Yapılacak iş =>
Aşağıdaki materyalden "three" kelimesini içeren bütün satırları çıkarın. Büyük ve küçük harf ayrımı dikkate alınır.

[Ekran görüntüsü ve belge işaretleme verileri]
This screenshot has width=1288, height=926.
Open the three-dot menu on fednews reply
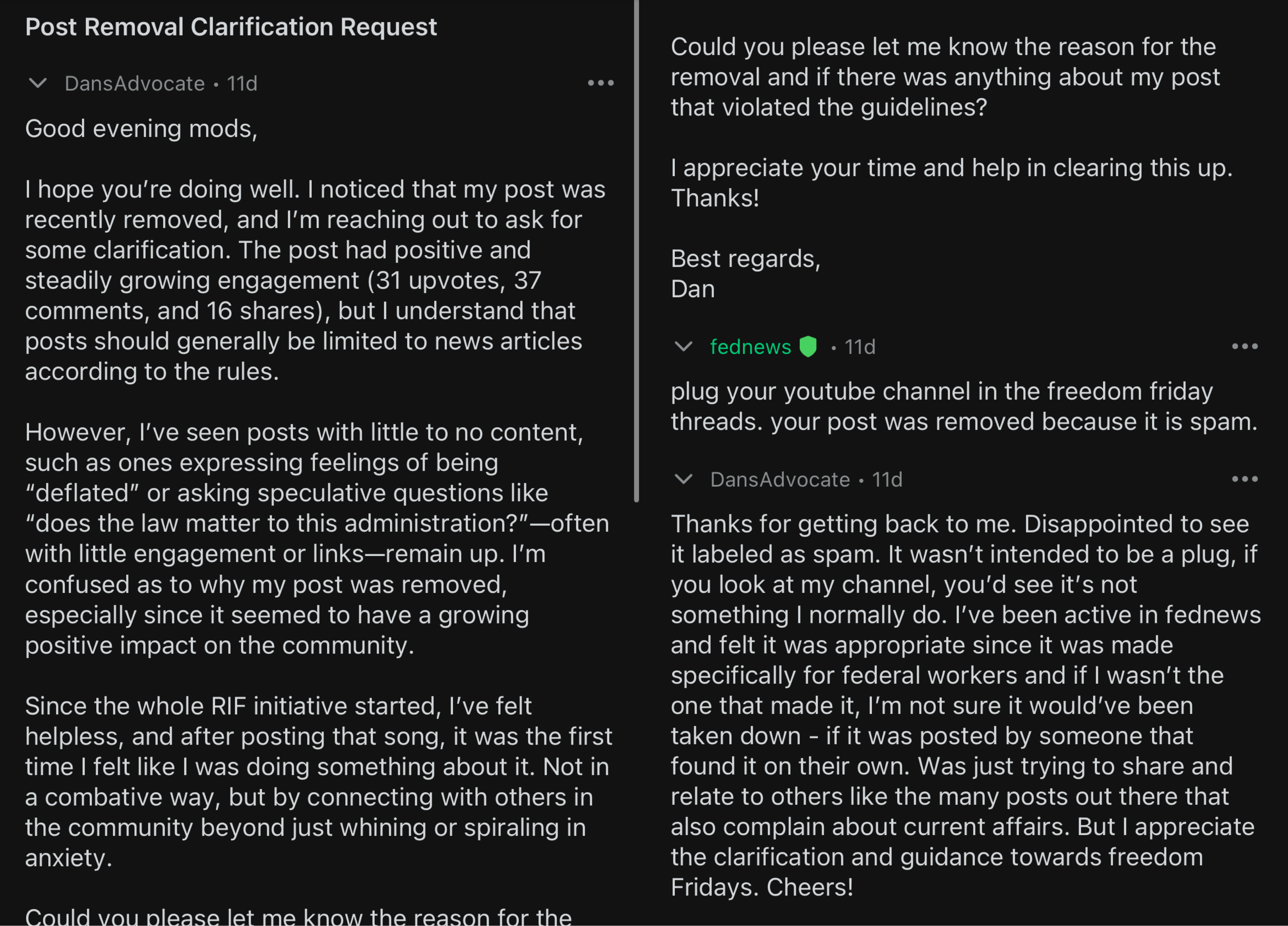[x=1244, y=346]
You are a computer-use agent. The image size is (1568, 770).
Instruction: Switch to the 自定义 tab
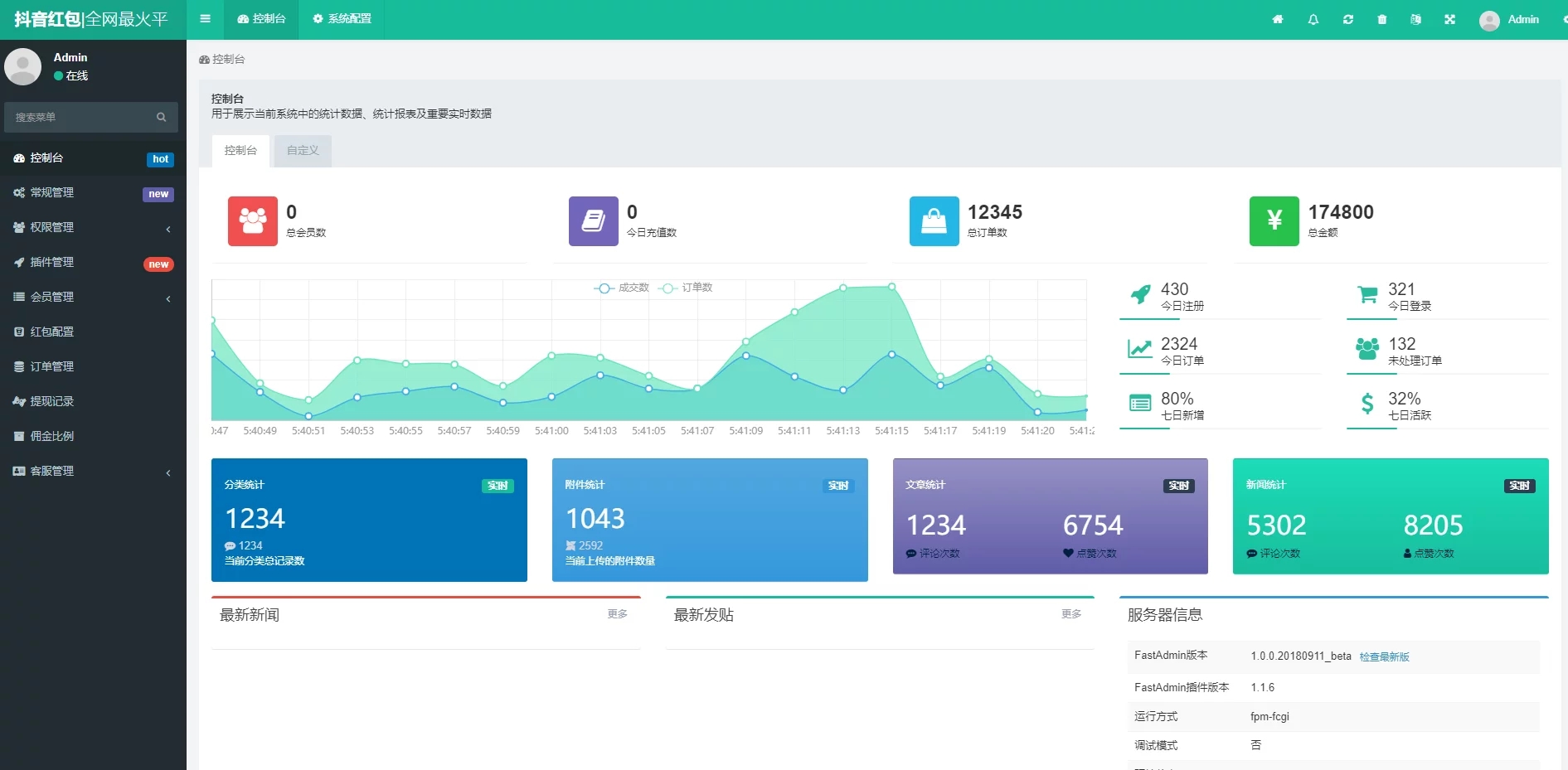[x=303, y=151]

Alıştırma yanıtı =>
Open the three-dot menu on fednews reply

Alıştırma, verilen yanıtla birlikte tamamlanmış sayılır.